---- Article

Casting, we know, would be a challenge: A Little Night Music is largely a play about aging and lost love, and how people respond to the regrets of middle-age differently, and by virtue of it being a university production, our actors were all between the ages of 18-22. The music is also incredibly complex, even for Sondheim: famously, the entire score (save for a few measures of underscoring) is written in some version of 3/4 time, with may passages of overlapping and counterpoint that can be head-spinning at first glance. One of the most puzzling parts of the play is “the Quintet,” sometimes called the Liebeslieders, who take the place of a traditional musical ensemble and function more like a Greek chorus. Are they servants? Are they anonymous neighbors? Are they ghosts? Different productions have handled them differently, and there’s no clear answer in the text. While researching, I was struck by an exciting possibility: what if they are just the crew of the play the audience is watching? The characters as written sometimes “take on” roles in the play, like Desirée’s co-stars, so why not take this to its logical conclusion, and have them break the fourth wall and run the show? This would mean, though, that not only would our Quintet need to be able to sing their incredibly dense music, but to be moving scenery, quick-changing, and hat-switching pretty much nonstop. It’s a lot to ask of any actor.

After auditions and callbacks, Kerry, Meredith and I felt completely at ease. Not only had we found students who could engage believably with the more mature aspects of the piece, but we found actors with great comedic timing and voices to match who could fill out the rest of the ensemble, and a Quintet of brilliant physical performers who were willing to think on their feet and devise some of their sequences with me. (We even found a Henrik who could not only hit his infamous high note, but could actually play the cello!) We watched Smiles of a Summer Night together before we broke for the holidays to help kick-start their imaginations, and I went home to figure out how to approach staging this behemoth.

The rehearsal process was challenging. There was not enough time (is there ever?) and we lost three full rehearsals to snow. Our tech process was short, and the reality of our beautifully intricate set in when we realized that the theatre’s old-school fly system meant all the panel movements would have to be manually operated by backstage crew members pulling on ropes. This would be quite a challenge for professional theatre technicians, and we had a student crew, many of whom had never worked with rigging before. But despite a bumpy start, they rose to the occasion, and things slowly began to come together. By opening night, the incredible collaboration of our designers, actors, musicians, and technicians came into beautiful focus. I could not have been happier with the result.

--------

▶ Given task 1:
Summarize the article in two sentences.

---- Data excerpts

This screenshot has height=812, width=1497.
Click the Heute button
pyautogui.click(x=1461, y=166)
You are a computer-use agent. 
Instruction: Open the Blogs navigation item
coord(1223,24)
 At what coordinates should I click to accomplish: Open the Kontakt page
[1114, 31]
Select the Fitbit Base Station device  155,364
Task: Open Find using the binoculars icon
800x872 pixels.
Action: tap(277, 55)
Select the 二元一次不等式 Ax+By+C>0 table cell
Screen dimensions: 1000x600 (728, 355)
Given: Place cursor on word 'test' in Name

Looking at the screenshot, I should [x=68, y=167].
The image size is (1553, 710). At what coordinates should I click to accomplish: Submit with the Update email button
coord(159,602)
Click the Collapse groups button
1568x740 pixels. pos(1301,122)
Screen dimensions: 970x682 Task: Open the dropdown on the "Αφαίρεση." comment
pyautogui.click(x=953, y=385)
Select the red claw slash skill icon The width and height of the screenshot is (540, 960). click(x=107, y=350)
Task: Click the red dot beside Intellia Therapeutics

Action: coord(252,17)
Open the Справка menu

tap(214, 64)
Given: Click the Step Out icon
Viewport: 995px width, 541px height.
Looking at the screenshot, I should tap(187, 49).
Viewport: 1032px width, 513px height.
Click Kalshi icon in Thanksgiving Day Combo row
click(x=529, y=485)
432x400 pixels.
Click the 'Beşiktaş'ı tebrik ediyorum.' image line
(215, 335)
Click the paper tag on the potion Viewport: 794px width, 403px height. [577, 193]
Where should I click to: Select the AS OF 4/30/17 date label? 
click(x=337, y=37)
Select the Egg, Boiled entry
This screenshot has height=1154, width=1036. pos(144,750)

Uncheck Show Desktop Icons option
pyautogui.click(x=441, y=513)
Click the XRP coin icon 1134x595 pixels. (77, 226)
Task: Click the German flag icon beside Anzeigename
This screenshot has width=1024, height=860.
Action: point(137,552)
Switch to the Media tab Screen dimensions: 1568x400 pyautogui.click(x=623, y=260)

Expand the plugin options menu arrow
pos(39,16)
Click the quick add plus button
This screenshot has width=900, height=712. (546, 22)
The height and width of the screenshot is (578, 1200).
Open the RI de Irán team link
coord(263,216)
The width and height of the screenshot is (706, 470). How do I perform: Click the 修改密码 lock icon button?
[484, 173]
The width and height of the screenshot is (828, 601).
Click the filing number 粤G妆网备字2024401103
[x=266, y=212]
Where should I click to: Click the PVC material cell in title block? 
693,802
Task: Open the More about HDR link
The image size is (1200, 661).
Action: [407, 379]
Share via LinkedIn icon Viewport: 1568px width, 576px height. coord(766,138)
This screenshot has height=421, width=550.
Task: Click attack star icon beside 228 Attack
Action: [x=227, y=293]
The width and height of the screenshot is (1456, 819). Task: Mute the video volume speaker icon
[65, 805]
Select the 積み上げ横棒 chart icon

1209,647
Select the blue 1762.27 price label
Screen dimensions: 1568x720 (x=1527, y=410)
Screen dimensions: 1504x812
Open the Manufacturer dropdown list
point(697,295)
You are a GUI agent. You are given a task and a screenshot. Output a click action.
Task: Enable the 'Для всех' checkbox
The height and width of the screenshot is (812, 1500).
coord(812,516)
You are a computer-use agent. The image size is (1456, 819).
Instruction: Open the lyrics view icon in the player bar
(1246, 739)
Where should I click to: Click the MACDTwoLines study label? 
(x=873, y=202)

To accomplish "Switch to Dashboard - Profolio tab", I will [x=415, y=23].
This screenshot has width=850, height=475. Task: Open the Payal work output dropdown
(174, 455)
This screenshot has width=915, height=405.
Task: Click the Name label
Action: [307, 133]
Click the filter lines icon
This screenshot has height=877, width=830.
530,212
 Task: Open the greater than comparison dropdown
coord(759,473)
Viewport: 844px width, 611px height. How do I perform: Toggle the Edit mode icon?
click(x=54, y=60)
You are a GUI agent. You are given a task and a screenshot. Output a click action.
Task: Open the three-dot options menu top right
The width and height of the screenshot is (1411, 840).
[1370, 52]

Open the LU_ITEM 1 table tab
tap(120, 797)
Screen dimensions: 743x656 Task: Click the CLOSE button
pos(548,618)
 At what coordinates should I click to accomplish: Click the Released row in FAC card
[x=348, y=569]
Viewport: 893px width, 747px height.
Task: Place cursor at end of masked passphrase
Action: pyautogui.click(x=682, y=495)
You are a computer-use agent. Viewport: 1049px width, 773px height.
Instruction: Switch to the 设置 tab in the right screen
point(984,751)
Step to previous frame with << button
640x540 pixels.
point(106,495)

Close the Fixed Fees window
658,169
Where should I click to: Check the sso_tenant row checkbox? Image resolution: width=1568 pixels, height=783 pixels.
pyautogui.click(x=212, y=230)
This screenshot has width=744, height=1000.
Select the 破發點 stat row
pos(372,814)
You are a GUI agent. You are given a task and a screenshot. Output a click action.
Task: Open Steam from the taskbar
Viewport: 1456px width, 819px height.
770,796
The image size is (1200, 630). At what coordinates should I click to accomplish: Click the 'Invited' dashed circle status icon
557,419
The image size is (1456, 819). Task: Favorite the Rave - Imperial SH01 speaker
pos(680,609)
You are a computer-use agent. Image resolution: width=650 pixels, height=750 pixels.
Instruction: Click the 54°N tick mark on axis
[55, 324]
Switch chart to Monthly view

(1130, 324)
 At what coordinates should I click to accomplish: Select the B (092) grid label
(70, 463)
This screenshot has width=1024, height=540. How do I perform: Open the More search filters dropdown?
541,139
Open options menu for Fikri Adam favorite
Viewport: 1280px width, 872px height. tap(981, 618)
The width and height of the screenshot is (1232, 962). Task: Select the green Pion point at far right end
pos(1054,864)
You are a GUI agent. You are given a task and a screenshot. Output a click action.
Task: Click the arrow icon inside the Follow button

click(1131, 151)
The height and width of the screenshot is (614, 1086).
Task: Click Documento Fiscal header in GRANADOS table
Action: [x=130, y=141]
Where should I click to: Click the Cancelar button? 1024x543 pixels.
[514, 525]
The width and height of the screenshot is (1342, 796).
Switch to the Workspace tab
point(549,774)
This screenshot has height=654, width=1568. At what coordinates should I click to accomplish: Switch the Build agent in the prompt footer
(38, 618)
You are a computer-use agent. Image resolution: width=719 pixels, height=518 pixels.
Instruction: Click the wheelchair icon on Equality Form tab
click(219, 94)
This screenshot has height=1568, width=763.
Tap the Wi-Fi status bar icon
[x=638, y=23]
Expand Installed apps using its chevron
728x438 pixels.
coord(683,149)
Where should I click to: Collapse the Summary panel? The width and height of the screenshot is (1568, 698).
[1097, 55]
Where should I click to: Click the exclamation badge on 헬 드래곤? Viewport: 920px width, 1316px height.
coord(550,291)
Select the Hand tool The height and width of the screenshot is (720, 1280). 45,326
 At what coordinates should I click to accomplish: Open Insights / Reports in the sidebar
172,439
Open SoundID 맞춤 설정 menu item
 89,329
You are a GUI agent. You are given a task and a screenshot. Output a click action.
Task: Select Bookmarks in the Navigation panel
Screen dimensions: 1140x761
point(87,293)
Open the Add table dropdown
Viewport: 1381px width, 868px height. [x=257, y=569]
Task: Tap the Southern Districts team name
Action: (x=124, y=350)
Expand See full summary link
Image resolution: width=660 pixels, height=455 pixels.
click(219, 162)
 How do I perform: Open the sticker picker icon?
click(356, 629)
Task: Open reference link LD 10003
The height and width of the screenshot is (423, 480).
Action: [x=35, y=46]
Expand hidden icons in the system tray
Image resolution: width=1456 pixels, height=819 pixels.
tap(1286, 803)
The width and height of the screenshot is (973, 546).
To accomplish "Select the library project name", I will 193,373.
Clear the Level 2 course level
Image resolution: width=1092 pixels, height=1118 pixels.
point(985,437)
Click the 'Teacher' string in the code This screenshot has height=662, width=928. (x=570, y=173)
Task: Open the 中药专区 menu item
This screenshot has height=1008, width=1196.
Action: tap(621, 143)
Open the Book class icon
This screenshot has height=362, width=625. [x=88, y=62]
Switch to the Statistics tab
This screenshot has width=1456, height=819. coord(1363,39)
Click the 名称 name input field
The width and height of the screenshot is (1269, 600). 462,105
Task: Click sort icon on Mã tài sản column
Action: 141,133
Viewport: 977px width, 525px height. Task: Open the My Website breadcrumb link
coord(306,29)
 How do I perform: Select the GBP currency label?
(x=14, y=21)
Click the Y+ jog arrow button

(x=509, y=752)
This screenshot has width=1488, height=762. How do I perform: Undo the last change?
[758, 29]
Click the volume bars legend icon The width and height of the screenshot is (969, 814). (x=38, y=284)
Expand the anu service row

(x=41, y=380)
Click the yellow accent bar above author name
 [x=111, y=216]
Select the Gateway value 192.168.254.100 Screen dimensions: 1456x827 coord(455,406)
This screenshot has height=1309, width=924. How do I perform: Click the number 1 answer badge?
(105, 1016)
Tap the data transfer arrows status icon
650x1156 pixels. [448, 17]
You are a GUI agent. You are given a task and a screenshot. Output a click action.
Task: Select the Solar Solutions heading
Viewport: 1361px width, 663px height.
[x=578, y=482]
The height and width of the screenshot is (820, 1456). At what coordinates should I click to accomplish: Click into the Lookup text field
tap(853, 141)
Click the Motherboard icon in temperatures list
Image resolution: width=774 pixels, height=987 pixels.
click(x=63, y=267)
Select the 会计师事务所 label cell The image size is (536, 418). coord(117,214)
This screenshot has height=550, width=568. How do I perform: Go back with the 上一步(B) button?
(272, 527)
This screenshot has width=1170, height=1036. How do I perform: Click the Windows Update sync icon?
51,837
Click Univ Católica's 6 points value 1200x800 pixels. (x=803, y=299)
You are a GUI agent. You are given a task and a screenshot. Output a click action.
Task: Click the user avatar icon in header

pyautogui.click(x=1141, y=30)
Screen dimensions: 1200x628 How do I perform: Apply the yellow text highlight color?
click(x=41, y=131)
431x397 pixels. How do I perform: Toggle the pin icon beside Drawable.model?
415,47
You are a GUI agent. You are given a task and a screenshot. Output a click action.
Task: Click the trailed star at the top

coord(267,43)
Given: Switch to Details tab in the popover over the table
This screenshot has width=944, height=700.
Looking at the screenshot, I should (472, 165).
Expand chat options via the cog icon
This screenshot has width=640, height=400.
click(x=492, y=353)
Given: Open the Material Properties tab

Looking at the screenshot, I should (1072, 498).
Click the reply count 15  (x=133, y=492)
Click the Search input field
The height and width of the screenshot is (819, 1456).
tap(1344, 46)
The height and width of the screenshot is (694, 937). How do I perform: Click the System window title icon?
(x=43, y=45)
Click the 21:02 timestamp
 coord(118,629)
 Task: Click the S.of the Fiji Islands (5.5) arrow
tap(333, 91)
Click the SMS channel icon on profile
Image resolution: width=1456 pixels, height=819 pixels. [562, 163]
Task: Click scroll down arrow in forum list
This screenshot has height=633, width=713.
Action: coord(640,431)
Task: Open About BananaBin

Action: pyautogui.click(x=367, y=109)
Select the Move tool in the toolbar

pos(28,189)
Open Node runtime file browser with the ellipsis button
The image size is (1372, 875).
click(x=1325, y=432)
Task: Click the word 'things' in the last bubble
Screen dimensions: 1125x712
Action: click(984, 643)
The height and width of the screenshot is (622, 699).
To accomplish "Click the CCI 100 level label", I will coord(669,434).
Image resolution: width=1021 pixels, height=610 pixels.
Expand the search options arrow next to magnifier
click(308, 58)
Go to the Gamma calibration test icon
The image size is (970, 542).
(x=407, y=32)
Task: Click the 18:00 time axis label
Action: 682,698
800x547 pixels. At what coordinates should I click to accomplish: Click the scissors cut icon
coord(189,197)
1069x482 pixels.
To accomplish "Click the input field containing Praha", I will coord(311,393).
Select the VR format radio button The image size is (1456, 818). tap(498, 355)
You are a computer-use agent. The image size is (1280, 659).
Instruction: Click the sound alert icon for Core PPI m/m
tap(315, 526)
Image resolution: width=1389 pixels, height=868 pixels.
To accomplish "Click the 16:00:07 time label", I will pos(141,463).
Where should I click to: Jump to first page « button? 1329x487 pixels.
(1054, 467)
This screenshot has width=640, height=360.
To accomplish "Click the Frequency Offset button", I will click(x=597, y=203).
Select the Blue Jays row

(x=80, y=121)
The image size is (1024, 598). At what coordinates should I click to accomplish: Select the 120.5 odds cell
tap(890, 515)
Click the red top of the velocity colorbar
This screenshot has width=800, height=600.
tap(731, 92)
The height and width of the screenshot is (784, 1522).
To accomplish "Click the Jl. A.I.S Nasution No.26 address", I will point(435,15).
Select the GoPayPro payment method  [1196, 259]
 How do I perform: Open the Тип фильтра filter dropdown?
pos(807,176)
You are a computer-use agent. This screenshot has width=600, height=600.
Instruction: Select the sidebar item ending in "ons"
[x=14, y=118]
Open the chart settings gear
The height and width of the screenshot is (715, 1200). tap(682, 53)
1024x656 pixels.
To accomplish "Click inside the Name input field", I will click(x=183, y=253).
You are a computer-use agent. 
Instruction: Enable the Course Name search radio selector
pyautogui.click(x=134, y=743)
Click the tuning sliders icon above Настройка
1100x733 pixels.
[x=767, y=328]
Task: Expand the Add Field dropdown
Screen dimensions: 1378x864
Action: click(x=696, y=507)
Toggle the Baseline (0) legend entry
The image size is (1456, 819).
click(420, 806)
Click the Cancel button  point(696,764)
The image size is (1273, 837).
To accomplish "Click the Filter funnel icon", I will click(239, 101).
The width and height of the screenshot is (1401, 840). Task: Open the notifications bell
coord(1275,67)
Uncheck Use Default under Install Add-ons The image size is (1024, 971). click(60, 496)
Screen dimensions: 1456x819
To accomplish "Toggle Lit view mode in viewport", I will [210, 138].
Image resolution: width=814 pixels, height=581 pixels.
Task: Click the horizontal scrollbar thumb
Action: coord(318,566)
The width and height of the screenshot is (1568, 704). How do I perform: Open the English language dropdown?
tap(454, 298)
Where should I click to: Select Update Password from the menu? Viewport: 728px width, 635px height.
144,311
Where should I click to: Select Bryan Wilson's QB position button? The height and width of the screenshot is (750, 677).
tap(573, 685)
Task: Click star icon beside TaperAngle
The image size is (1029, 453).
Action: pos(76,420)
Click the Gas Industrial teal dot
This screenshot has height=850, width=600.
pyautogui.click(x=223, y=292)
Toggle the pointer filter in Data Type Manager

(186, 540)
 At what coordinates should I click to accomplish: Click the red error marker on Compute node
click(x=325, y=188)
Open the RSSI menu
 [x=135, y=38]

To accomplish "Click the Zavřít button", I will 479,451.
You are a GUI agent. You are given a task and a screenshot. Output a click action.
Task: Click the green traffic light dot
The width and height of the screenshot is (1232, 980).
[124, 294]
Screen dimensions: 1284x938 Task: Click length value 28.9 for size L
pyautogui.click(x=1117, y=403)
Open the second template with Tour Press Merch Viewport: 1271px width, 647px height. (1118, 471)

--------

▶ Given task 2:
Reproduce only the records between the line holding "The image size is (1200, 630)." and the line holding "pos(680,609)", inclusive, and increase every coordinate in the answers by 18.

▶ Worked answer 1:
The article recounts a university production of A Little Night Music, in which casting actors aged 18 to 22 in a play about aging was a challenge, the score was highly complex, and the Quintet was imagined as the crew running the show. Auditions yielded a strong cast, and although rehearsals lost time to snow and a student crew had to work the old fly system by hand, everything came together by opening night.

▶ Worked answer 2:
The image size is (1200, 630). At what coordinates should I click to accomplish: Click the 'Invited' dashed circle status icon
575,437
The image size is (1456, 819). Task: Favorite the Rave - Imperial SH01 speaker
pos(698,627)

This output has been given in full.